++++ SUPPLIED ENTRIES

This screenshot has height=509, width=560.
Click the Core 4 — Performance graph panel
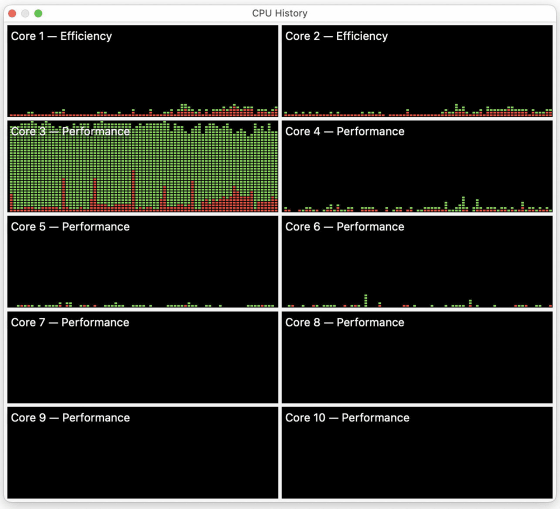[x=417, y=166]
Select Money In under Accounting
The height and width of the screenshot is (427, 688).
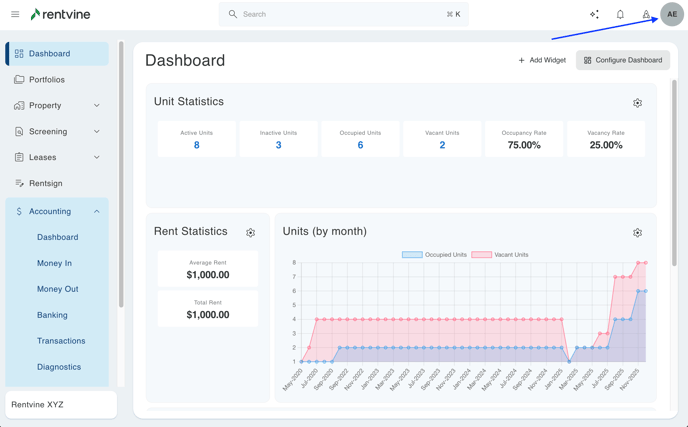click(54, 263)
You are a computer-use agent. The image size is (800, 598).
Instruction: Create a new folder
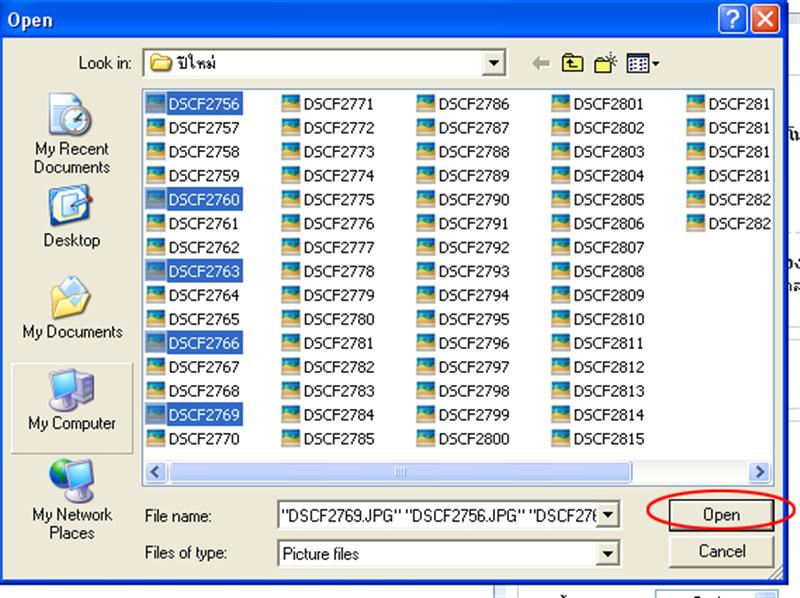[603, 64]
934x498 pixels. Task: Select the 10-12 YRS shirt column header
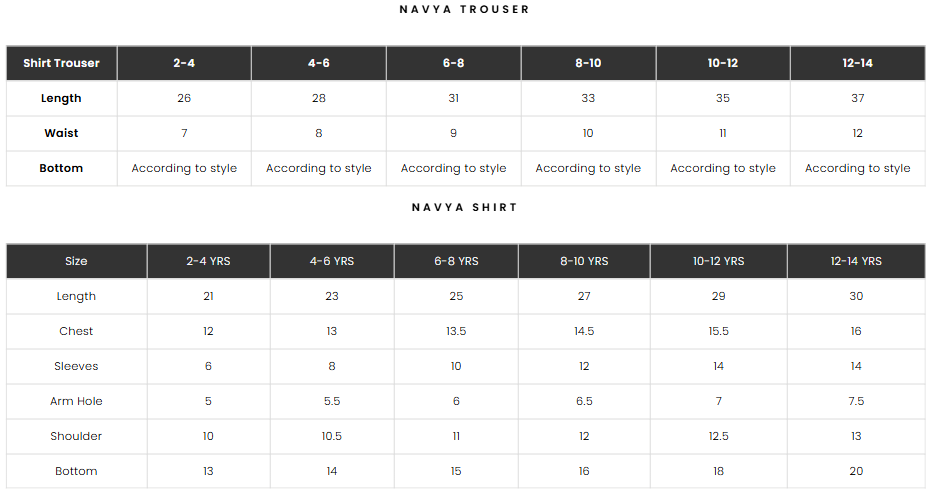click(x=718, y=261)
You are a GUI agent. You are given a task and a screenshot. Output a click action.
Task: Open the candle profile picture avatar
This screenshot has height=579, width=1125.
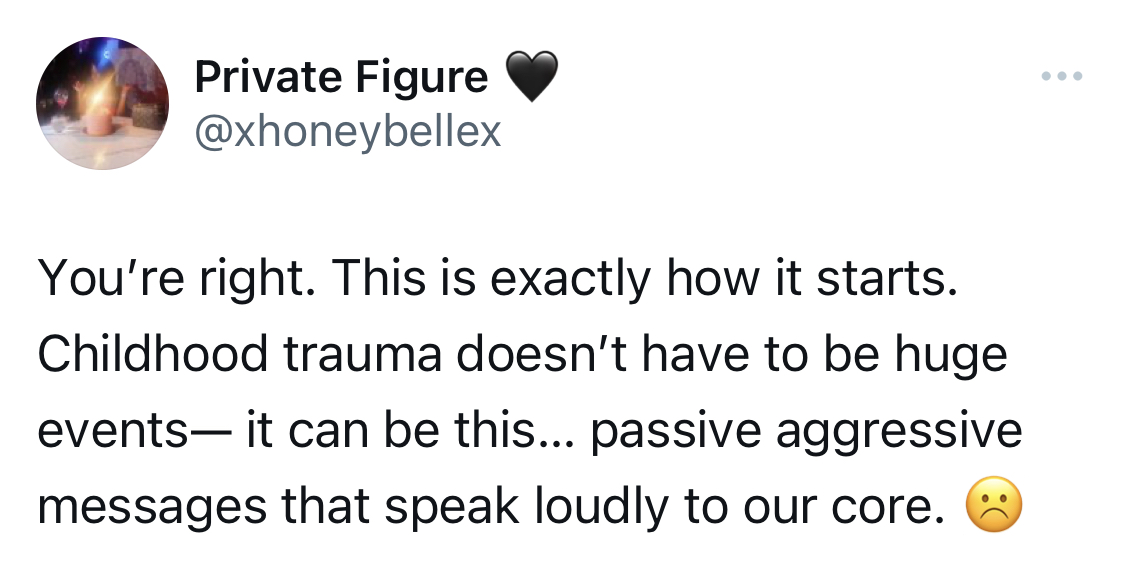[x=103, y=103]
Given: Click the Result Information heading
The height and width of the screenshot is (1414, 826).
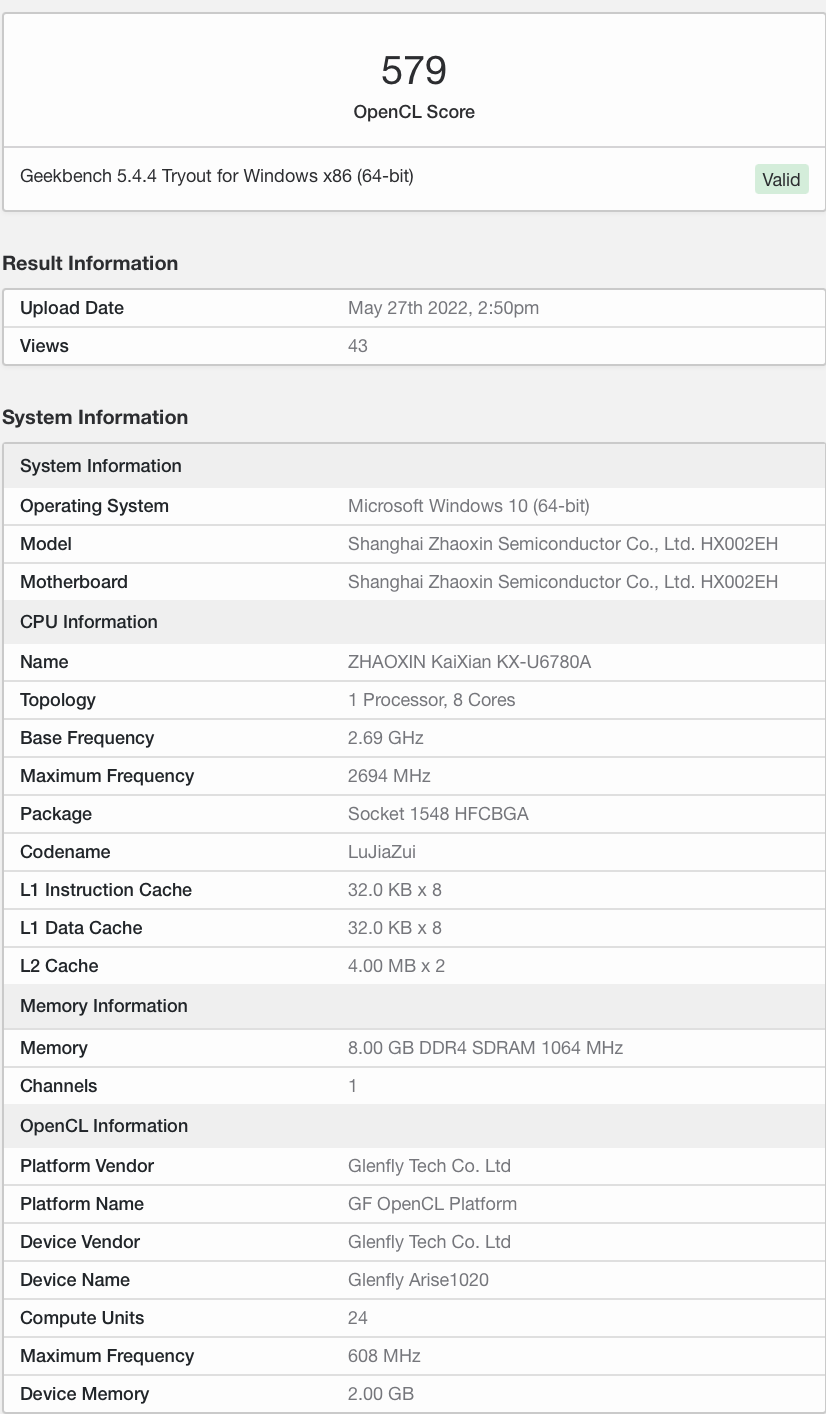Looking at the screenshot, I should pos(90,263).
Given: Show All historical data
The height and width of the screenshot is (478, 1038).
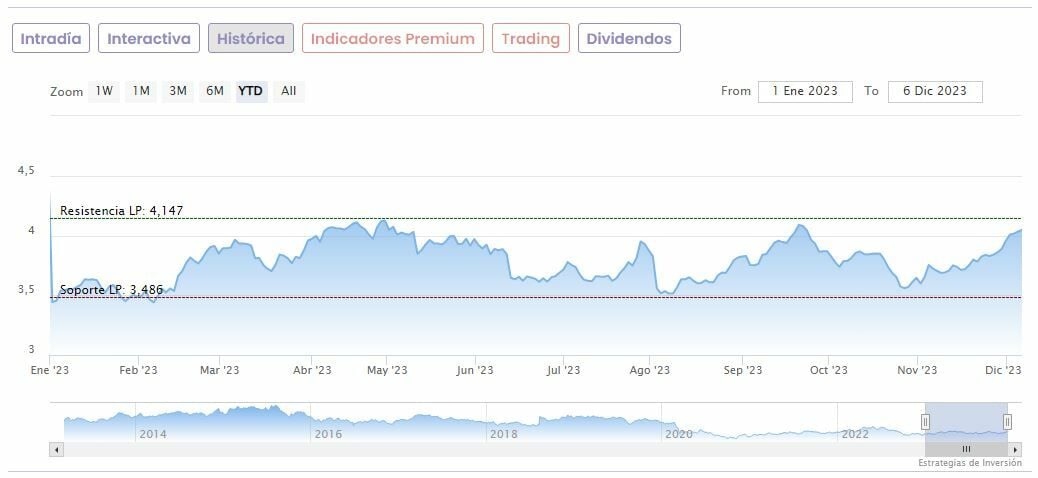Looking at the screenshot, I should (x=289, y=91).
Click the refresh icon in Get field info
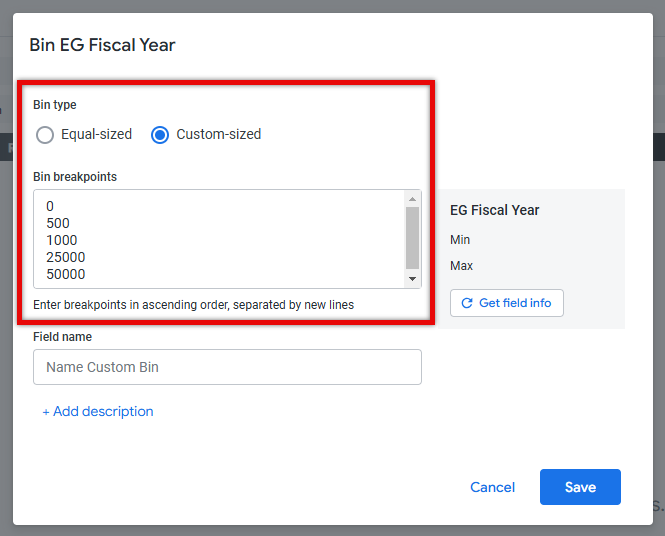Screen dimensions: 665x536 click(467, 303)
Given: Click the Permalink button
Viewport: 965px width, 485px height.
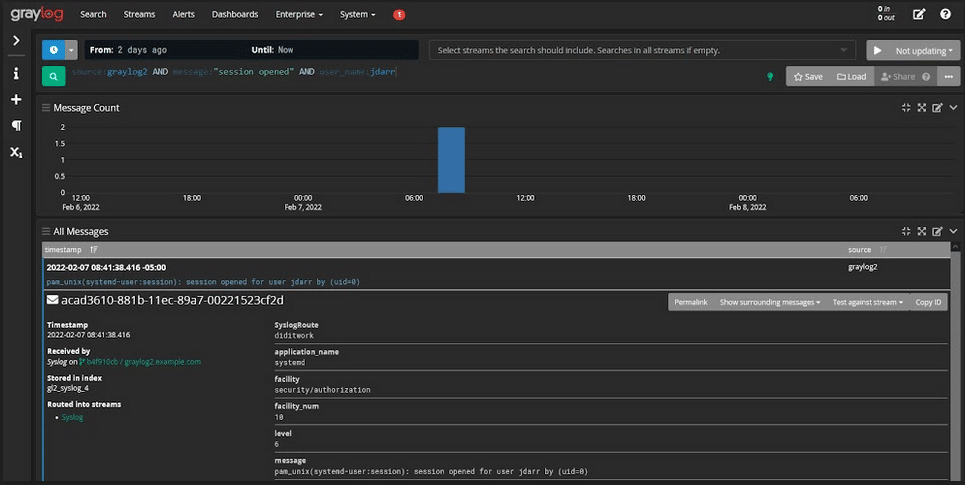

++++++++

• _AIM_:
Format every line of the data above as a JSON list of strings, one string per line, omitting blank lines. Leave the pictures out of the list.

• _WORKED SOLUTION_:
[
  "This screenshot has height=509, width=560.",
  "Click the Core 4 — Performance graph panel",
  "[x=417, y=166]",
  "Select Money In under Accounting",
  "The height and width of the screenshot is (427, 688).",
  "click(54, 263)",
  "You are a computer-use agent. The image size is (800, 598).",
  "Instruction: Create a new folder",
  "[603, 64]",
  "934x498 pixels. Task: Select the 10-12 YRS shirt column header",
  "click(x=718, y=261)",
  "You are a GUI agent. You are given a task and a screenshot. Output a click action.",
  "Task: Open the candle profile picture avatar",
  "This screenshot has height=579, width=1125.",
  "[x=103, y=103]",
  "Given: Click the Result Information heading",
  "The height and width of the screenshot is (1414, 826).",
  "Looking at the screenshot, I should pos(90,263).",
  "Given: Show All historical data",
  "The height and width of the screenshot is (478, 1038).",
  "Looking at the screenshot, I should (x=289, y=91).",
  "Click the refresh icon in Get field info",
  "Screen dimensions: 665x536 click(467, 303)",
  "Given: Click the Permalink button",
  "Viewport: 965px width, 485px height."
]